So I've just returned from a week long vacation to sunny Kos Island in Greece. As I lay beside the swimming pools of the resort I was staying, I found that I had loaded two particular books onto my Kindle. These books were “ The C Programming Language” by Kernigan and Ritchie, and “ Advanced Programming in the UNIX environment” by Stevens and Rago.

As a long time Linux user and programmer, I have always been intrigued by the C programming language. I'm no novice to programming languages, and I am quite comfortable with Python, Java and PHP. But even though I know at least one person that can use C to great effect, and are able to do (for me anyway) complicated stuff with it, for me personally it hasn't really amounted to anything more than a simple Arduino program. I did create a patch set for the pmacct project, but that was simply that, patching existing code.

The C Programming Language

So, as I was spending my week at the pool, I had plenty of time to read the two books I mentioned earlier. First up was “The C Programming Language”, second edition by Brian W. Kernigan and Dennis Ritchie (which I will just call K&R from now on). The book describes the C programming language as it was at the time that the ANSI C standard was completed in 1988, and has not been updated since then (apart from the ebook edition I have). Even though the book might appear aged based on that, I was amazed on how easy to read it was. The style is compact and succinct, and gradually eased the reader into the concepts of C. The book does not explain in detail what functions and variables are, and assumes that the reader already has knowledge of programming concepts. The book starts out with the, then new, now common “Hello World” example:

#include <stdio.h>

main()
{
    printf("hello, worldn");
}

And from there carries on to talk about function parameters; call by value, character arrays, like strings, but not really and object types, of which there are only a few: integers and floating points of different sizes, structs and unions, and pointers to them. From there the more difficult concepts are introduced: program structures; preprocessor statements and header files; and pointers and arrays. The book closes by discussing input and output concepts using standard input/output and files, and finishes by briefly discussing UNIX system calls and their use.
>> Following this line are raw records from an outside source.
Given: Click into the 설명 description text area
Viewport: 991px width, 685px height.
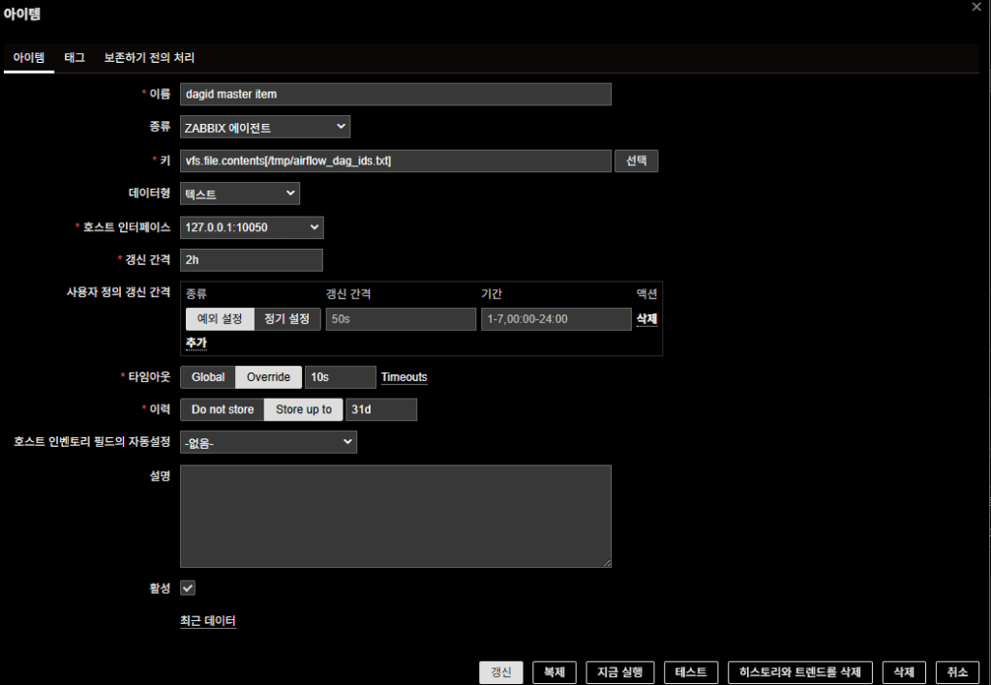Looking at the screenshot, I should coord(395,516).
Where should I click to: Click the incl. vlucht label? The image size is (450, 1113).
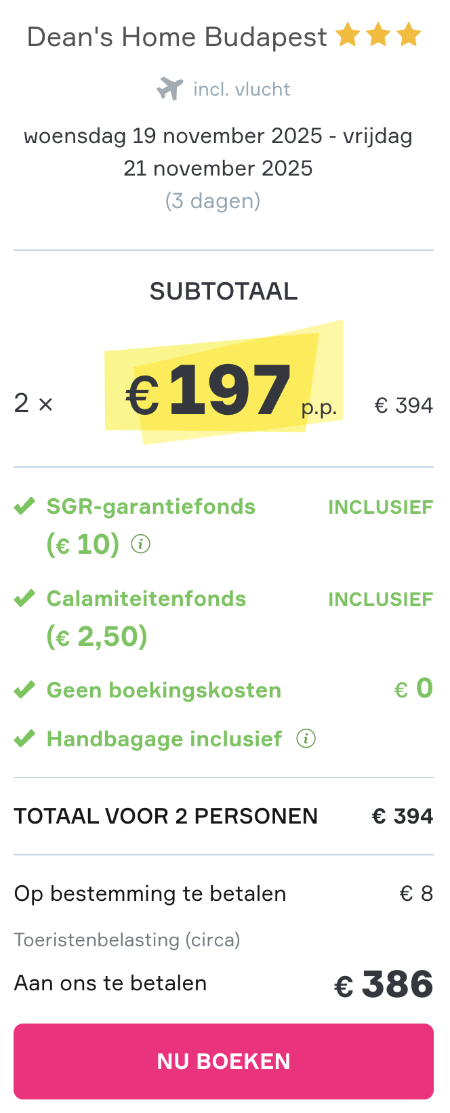click(x=241, y=88)
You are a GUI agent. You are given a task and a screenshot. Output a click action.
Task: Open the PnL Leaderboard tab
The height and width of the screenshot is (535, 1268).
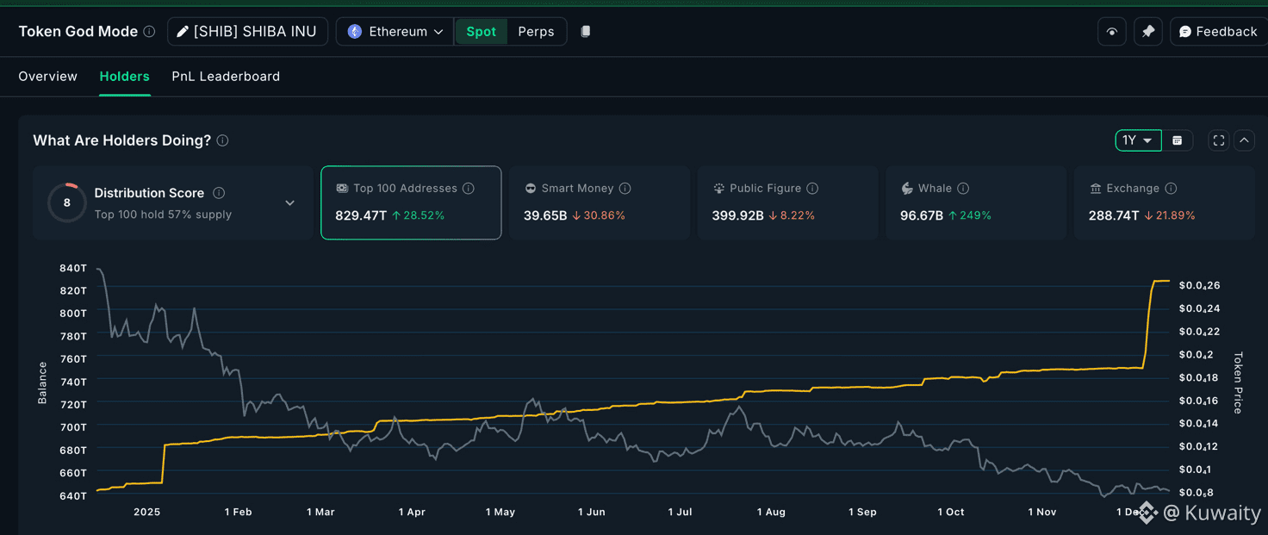point(226,77)
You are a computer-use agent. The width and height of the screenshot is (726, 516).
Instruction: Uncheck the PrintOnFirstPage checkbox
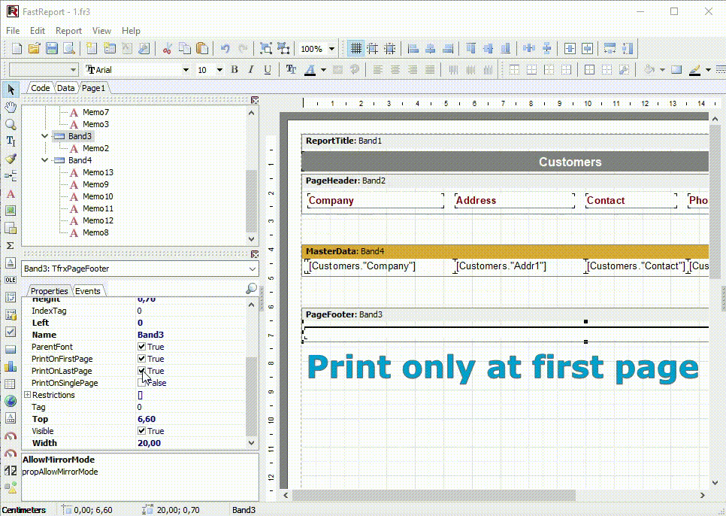pos(141,359)
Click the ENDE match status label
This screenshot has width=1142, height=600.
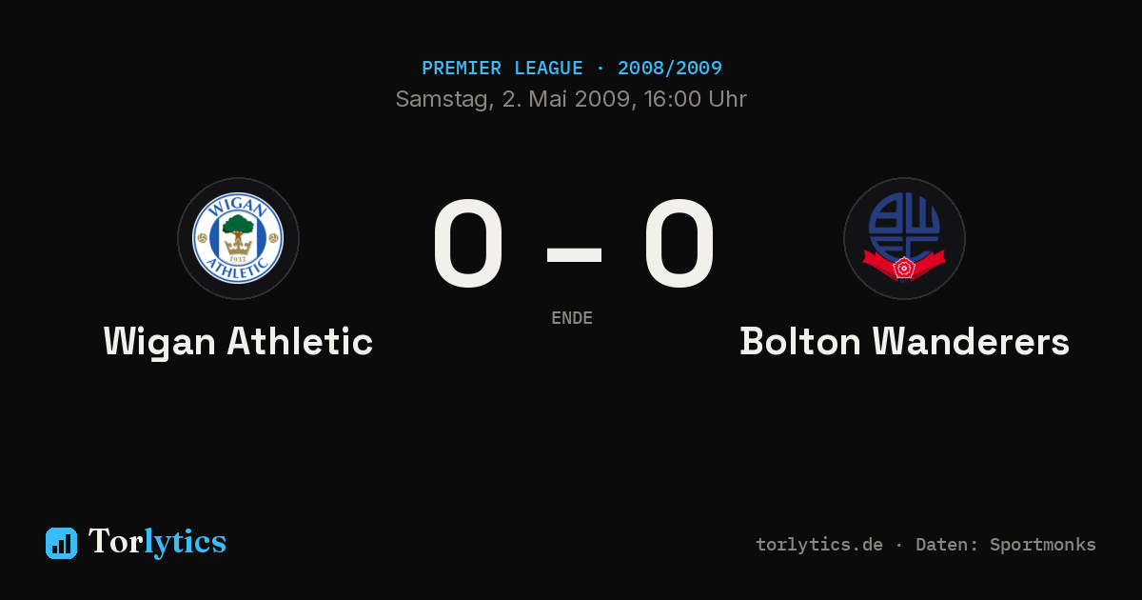(x=572, y=318)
Never while reading K&R did I feel overloaded by information. Indeed, after reading the book I had a feeling I could finally grasp the concepts of pointers and their use, and the memory management in C. But what the book did cover was how to interface with the operating system. The only library of functions that the book covered was the ANSI C Standard Library, which is surprisingly small by design.
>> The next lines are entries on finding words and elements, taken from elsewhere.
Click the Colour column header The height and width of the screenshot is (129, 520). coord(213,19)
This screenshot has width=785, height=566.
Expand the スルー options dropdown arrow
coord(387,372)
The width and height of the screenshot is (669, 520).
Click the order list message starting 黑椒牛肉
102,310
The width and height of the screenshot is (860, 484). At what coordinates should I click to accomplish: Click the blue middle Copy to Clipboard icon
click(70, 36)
A very abridged history on UNIX

The first edition of K&R was released in 1978, and at that point in time Version 7 UNIX came out, along with a handful of derivatives. This and earlier versions of UNIX were created primarily by Ken Thompson, and Dennis Ritchie. UNIX was written in C since 1972. The first version was actually written in PDP-11 assembly. Only after they converted UNIX into C were they able to create a version that was sufficiently portable to run on other hardware.
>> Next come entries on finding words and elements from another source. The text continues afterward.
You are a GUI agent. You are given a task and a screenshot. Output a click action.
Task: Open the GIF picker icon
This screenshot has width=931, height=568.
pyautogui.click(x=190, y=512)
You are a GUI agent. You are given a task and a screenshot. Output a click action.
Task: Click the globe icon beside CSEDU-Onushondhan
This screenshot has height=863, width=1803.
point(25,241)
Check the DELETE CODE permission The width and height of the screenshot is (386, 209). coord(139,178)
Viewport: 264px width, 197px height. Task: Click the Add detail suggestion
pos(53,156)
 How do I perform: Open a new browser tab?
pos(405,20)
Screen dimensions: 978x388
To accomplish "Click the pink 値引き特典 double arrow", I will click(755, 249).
This eventually led to System 3 and System V UNIX, and BSD. System 3 and System V UNIX led to a series of proprietary UNIX's, one of which is Solaris. BSD was eventually forked into FreeBSD, OpenBSD and NetBSD. Relative newcomer Linux came much later, and has no direct roots in UNIX. Darwin as used by Mac OSX can find its roots in FreeBSD and NetBSD, and BSD in general.

Standardisation and POSIX

From this wild growth of UNIX derivatives and versions grew a need to provide for a common standard, to allow for portability of programs between different vendors. After ANSI C was ratified by ISO as ISO C, there was now a common language that developers could use which was described in detail, first in the K&R book and later in the ANSI/ISO standard. Around the same time, work was started to standardise the features that every UNIX OS should support. This standard is called POSIX. The standard describes low-level subjects like the C programming language (the ISO C standard is also part of POSIX), processes, floating point operations, pipes and threads. Some higher level features are also described, like a command line interface.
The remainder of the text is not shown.